President’s 2013 Budget Aims to Boost Trade Enforcement

As part of President Barack Obama’s FY2013 budget blueprint, $26 million will be delegated to a new Interagency Trade Enforcement Center tasked with aggressively challenging other countries’ unfair trade practices.

The center, which Obama first announced in his State of the Union address last month, will seek to use international rules and U.S. law to challenge unfavorable trade policies, including intellectual property violations and subsidies other countries—specifically China—give to favored industries.

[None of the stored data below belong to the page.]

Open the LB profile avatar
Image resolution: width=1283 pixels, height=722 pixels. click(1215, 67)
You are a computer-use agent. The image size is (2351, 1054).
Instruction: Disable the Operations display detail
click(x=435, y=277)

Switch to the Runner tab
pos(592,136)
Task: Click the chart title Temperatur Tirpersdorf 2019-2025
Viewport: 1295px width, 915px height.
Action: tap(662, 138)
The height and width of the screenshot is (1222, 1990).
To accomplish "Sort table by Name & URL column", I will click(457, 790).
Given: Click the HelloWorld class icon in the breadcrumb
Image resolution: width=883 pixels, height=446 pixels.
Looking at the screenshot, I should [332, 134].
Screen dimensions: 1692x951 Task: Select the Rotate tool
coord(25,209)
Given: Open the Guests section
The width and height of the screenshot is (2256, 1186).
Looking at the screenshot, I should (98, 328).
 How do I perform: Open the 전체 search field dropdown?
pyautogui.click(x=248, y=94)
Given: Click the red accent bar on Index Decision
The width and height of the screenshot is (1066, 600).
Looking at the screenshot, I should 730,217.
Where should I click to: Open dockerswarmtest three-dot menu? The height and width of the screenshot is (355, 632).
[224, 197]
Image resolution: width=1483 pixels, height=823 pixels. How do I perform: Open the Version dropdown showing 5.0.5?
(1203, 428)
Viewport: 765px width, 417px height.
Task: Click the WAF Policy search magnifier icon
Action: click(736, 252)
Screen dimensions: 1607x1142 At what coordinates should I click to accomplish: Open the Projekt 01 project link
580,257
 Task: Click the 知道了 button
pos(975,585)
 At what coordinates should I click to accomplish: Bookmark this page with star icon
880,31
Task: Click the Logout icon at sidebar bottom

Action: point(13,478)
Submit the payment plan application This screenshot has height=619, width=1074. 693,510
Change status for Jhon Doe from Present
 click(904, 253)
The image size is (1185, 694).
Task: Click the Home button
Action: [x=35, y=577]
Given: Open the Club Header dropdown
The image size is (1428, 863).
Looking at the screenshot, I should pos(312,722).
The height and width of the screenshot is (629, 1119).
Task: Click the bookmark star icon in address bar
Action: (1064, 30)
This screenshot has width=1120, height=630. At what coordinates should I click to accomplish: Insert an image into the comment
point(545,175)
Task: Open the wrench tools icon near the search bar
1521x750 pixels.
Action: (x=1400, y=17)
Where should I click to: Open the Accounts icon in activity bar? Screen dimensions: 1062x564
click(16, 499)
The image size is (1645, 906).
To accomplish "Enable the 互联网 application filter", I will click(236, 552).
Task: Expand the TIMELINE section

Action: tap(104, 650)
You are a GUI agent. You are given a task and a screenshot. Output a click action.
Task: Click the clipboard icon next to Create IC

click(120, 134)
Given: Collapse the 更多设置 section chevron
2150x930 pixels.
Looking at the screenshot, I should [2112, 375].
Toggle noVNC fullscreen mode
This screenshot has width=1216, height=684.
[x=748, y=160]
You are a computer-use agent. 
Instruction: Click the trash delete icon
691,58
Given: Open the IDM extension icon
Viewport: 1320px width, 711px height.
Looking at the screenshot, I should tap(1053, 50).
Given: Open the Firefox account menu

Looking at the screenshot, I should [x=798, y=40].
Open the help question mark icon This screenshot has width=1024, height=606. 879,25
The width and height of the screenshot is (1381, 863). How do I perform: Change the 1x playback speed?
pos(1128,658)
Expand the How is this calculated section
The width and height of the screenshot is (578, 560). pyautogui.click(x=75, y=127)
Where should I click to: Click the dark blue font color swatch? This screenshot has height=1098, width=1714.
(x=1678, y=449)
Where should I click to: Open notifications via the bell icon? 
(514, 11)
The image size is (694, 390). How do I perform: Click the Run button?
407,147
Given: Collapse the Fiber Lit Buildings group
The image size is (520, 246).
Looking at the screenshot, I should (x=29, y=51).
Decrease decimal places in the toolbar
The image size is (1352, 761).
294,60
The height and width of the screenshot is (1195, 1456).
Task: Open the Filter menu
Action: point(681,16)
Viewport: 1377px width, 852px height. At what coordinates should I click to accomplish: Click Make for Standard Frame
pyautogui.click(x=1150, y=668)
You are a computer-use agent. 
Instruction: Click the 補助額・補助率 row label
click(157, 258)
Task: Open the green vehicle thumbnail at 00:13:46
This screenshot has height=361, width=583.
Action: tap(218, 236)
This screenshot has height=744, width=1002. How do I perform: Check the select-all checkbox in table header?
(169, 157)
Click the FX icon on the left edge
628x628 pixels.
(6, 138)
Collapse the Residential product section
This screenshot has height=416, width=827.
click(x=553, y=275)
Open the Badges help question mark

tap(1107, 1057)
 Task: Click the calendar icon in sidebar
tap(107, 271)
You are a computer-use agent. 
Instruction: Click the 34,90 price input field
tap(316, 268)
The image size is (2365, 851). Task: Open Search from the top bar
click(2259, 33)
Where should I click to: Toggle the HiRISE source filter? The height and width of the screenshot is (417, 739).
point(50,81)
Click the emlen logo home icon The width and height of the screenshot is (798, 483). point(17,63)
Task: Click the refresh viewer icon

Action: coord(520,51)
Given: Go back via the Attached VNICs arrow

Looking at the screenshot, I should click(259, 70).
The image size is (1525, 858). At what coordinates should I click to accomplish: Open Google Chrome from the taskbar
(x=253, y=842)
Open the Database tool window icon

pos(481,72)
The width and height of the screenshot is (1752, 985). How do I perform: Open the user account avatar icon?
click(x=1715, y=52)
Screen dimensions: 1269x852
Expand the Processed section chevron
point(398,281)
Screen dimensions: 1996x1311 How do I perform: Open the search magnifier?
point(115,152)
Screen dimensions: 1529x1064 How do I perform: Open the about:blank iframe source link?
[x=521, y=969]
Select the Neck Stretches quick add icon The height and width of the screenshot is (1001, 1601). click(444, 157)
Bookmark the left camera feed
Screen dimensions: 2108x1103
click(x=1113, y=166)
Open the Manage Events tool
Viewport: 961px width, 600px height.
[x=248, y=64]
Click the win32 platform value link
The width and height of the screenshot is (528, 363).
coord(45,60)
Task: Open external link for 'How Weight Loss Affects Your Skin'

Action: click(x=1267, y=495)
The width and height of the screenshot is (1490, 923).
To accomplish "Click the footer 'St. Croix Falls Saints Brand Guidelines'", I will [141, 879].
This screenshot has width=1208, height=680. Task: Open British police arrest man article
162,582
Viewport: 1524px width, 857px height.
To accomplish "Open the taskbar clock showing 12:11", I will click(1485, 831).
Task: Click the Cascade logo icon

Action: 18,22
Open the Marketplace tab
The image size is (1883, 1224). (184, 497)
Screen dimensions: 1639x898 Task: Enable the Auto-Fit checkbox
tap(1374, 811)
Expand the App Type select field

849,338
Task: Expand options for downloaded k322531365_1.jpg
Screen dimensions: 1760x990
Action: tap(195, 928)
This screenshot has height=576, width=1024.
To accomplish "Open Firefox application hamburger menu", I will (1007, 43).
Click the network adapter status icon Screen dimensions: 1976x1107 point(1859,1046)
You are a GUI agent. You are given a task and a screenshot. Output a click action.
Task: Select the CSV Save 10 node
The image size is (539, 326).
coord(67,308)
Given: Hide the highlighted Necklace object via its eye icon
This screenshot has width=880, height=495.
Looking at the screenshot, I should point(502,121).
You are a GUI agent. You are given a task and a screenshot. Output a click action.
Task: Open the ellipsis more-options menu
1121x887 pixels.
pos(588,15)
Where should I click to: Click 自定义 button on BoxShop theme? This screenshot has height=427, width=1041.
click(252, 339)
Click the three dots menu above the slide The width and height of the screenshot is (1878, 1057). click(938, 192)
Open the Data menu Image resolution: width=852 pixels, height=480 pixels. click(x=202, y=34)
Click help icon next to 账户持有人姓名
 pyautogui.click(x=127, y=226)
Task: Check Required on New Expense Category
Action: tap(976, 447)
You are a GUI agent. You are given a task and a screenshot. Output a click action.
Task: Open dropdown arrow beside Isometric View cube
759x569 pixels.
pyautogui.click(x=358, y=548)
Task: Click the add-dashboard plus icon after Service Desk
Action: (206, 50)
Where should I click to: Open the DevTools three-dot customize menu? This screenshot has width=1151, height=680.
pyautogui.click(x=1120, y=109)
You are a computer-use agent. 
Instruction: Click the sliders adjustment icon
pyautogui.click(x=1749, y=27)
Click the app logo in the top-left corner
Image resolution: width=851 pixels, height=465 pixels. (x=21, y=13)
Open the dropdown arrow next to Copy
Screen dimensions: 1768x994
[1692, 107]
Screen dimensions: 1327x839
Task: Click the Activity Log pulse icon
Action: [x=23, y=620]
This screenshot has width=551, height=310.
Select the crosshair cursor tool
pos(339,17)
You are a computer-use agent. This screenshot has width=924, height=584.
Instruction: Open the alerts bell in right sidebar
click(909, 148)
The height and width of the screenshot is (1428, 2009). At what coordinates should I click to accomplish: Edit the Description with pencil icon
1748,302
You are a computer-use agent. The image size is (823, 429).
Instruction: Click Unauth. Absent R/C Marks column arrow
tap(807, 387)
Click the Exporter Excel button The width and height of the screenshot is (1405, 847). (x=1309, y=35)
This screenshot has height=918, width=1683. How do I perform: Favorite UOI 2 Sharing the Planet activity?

The funding would be channeled through the Commerce Department‘s International Trade Administration (ITA) and the U.S. Trade Representative’s Office (USTR). Under the budget proposal, the ITA would get an overall $129 million increase in outlays for the fiscal year beginning Oct. 1, to $497 million. Most of that additional funding would go to the U.S. and Foreign Commercial Services, which promote investment and exports, as well as the Import Administration’s activities focused on enforcement. The ITA would be required to direct more than $11 million of that to monitor China’s compliance with trade laws. The USTR’s Office also would get a small bump up in funding–$4 million–with a proposed budget outlay of $53 million.

In his budget message to Congress, the President reiterated his proposal to consolidate six federal agencies in the field of trade and commerce to a single new department to help boost U.S. manufacturing and exports oversees. The agencies that may be affected are the business and trade functions of the Department of Commerce, the Small Business Administration, the Office of the U.S. Trade Representative, The Export-Import Bank, the Overseas Private Investment Corporation, and the Trade Development Agency.

Please click here for more on that proposal.

Two years after launching an effort to double exports by 2015, the administration remains on track to meet that export goal as it continues to increasingly broaden its trade strategies to not only promote sales abroad, but also to aggressively enforce trade laws and lure more foreign companies to invest in the U.S.

Although trade often enjoys bipartisan support by Congress there is no guarantee Republicans will go along with the new spending in a tight budget year. However, the administration plans to move forward with the new Trade Enforcement Center regardless of congressional action on Obama’s spending requests.